ÉNONCÉ: Recopiez fidèlement le passage de l'extrait de page qui va de « La montée du » jusqu'à « les marchés financiers. » inclus.

EXTRAIT DE PAGE:
----
L'effet négatif de la lutte contre l'inflation sur l'activité économique a été calculé par Lawrence Ball, un économiste de Princeton, à partir des données macro-économiques relatives aux principaux pays industrialisés pour les périodes de désinflation survenues depuis 1960. Dans un article publié à l'automne de 1993, il s'est efforcé de démontrer que l'impact variait, selon les pays, en fonction de la durée de la période d'ajustement et de l'agencement des conventions salariales. Pour les neuf pays considérés, il a calculé un « ratio de sacrifice » exprimant la perte de production potentielle par rapport à la baisse de l'inflation tendancielle. Au cours de la période étudiée, ce ratio s'est établi à 1,4, ce qui signifie que l'abaissement de 1 point du taux d'inflation leur a coûté, dans leur ensemble, 1,4 point de croissance. A contrario, on pouvait estimer que la désinflation à laquelle étaient parvenus les pays industrialisés à la fin de 1993 les affranchirait d'un obstacle vers la réalisation de la croissance potentielle.

La montée du chômage a été dénoncée comme le problème économique numéro 1 au sommet des sept grandes puissances industrielles (G7), les 8 et 9 juillet 1993 à Tōkyō, et à l'assemblée annuelle du F.M.I. et de la Banque mondiale, à la fin de septembre à Washington. Le fléau, estimait-on, devait affecter 35 millions de personnes dans les pays industrialisés en 1994. Les recommandations faites par ces instances étaient d'ordre général : accroître l'efficacité du marché du travail, améliorer l'éducation et la formation, encourager l'épargne et l'investissement, préserver le système commercial multilatéral, tenir compte du vieillissement de la population, perfectionner les marchés financiers.

La problématique cernée par le rapport intérimaire sur l'emploi publié le 20 juillet par l'O.C.D.E. était plus étroitement ciblée. Selon ce document, les pays membres de l'Organisation ne pourront échapper à la fatalité du chômage que par une stratégie globale de valorisation des ressources humaines, formant un « cercle vertueux » avec l'amélioration des performances économiques. Suivant en cela l'exemple donné par le Japon depuis plus de deux décennies, les puissances occidentales devraient accroître leurs avantages comparatifs en se spécialisant, plus que par le passé, dans les productions à haute valeur ajoutée. Il faut, estiment les auteurs, « faciliter la réorientation des structures de production entreprise dans les pays de l'O.C.D.E. qui se détournent des emplois peu qualifiés à bas salaires au profit d'emplois très qualifiés et à salaires élevés ». Cela suppose un effort accru dans le domaine de l'éducation, de la formation et de la recherche-développement. Des pays comme Taïwan ou Singapour n'avaient pas attendu les conseils des experts du château de la Muette pour «  délocaliser », depuis plusieurs années, leurs productions à haut contenu de main-d'œuvre vers d'autres pays où les salaires sont nettement moins élevés. Mais ce qui est relativement facile pour des nations qui bénéficient de transferts technologiques l'est beaucoup moins pour celles qui figurent dans le peloton de tête de l'innovation, dont les coûts s'accroissent de façon exponentielle.

La logique tracée par l'étude de l'O.C.D.E. conduisait à la condamnation du protectionnisme : il faut permettre à la concurrence d'éliminer les producteurs les moins efficaces, et les autres finiront par imposer leurs normes d'excellence. Il faut aussi permettre aux pays en développement d'exporter des produits pour lesquels le facteur de la main-d'œuvre constitue un atout dont ne disposent pas les pays riches.
----
EXTRAIT DE DONNÉES:
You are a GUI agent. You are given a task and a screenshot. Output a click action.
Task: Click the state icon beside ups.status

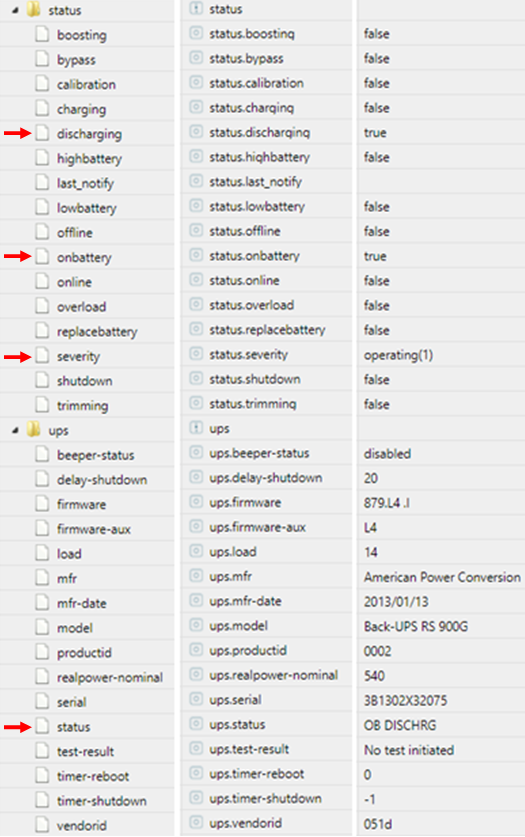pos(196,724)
----
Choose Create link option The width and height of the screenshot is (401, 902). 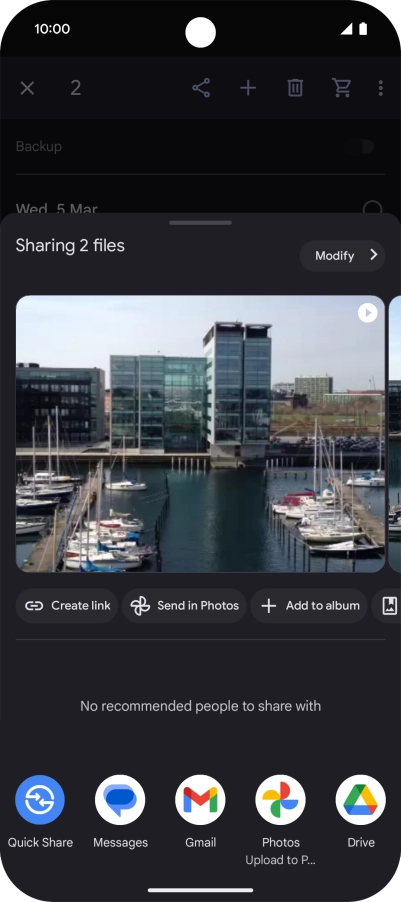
----
TÂCHE RÉALISÉE:
La montée du chômage a été dénoncée comme le problème économique numéro 1 au sommet des sept grandes puissances industrielles (G7), les 8 et 9 juillet 1993 à Tōkyō, et à l'assemblée annuelle du F.M.I. et de la Banque mondiale, à la fin de septembre à Washington. Le fléau, estimait-on, devait affecter 35 millions de personnes dans les pays industrialisés en 1994. Les recommandations faites par ces instances étaient d'ordre général : accroître l'efficacité du marché du travail, améliorer l'éducation et la formation, encourager l'épargne et l'investissement, préserver le système commercial multilatéral, tenir compte du vieillissement de la population, perfectionner les marchés financiers.